▶ Task to complete: Extract each line of the data that contains the word "Where". Case matters.

▶ Dataset extract:
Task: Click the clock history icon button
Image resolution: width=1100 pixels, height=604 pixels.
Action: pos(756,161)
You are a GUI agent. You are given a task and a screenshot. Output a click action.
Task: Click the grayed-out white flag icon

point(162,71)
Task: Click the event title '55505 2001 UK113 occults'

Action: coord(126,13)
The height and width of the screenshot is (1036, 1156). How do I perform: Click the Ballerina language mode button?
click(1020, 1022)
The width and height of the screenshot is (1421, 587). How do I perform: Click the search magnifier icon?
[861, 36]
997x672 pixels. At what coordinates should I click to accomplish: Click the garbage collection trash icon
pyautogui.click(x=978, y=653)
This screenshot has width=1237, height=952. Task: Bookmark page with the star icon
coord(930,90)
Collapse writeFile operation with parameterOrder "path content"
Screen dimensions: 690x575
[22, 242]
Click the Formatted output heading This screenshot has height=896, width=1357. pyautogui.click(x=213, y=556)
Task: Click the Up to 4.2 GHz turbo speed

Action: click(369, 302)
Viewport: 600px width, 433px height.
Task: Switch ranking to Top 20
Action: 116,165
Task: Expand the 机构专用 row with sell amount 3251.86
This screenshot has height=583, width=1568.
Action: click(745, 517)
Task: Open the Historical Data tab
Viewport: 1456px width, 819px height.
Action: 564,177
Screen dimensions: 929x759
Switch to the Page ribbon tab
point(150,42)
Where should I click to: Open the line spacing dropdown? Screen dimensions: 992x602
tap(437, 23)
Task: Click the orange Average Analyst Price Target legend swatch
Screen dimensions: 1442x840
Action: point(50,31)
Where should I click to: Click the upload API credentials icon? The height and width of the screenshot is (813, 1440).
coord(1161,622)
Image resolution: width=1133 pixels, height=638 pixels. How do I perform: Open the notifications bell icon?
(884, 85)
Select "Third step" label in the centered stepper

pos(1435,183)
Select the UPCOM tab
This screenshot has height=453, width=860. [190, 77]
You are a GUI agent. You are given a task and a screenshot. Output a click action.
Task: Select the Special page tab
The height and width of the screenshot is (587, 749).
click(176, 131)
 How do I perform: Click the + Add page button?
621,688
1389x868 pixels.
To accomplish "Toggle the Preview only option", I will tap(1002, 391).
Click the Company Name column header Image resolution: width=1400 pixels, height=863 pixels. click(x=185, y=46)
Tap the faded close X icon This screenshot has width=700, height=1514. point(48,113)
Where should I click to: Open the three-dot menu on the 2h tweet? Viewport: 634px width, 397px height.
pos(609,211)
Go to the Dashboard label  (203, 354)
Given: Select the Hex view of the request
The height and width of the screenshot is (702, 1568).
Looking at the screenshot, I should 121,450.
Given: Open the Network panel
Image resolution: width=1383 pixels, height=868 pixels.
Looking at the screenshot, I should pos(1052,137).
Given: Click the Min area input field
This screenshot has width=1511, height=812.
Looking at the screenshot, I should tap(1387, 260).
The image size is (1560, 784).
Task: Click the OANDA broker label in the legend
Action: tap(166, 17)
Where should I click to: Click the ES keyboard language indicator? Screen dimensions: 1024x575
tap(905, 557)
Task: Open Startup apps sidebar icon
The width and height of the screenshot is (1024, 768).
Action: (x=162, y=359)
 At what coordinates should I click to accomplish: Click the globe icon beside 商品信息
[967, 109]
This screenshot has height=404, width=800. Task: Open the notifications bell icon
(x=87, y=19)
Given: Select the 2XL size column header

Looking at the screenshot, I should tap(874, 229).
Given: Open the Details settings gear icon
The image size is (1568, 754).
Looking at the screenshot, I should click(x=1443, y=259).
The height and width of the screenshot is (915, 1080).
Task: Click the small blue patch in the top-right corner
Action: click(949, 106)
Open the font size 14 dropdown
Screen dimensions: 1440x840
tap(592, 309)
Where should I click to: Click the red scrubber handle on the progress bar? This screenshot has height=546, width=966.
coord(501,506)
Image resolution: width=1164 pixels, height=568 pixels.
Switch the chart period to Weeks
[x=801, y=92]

▶ Completed exercise:
Where should I click to: Open the line spacing dropdown? Screen dimensions: 992x602
Where should I click to: Click the upload API credentials icon? The height and width of the screenshot is (813, 1440).
Where should I click to: Open the three-dot menu on the 2h tweet? Viewport: 634px width, 397px height.
Where should I click to: Click the ES keyboard language indicator? Screen dimensions: 1024x575
Where should I click to: Click the red scrubber handle on the progress bar? This screenshot has height=546, width=966.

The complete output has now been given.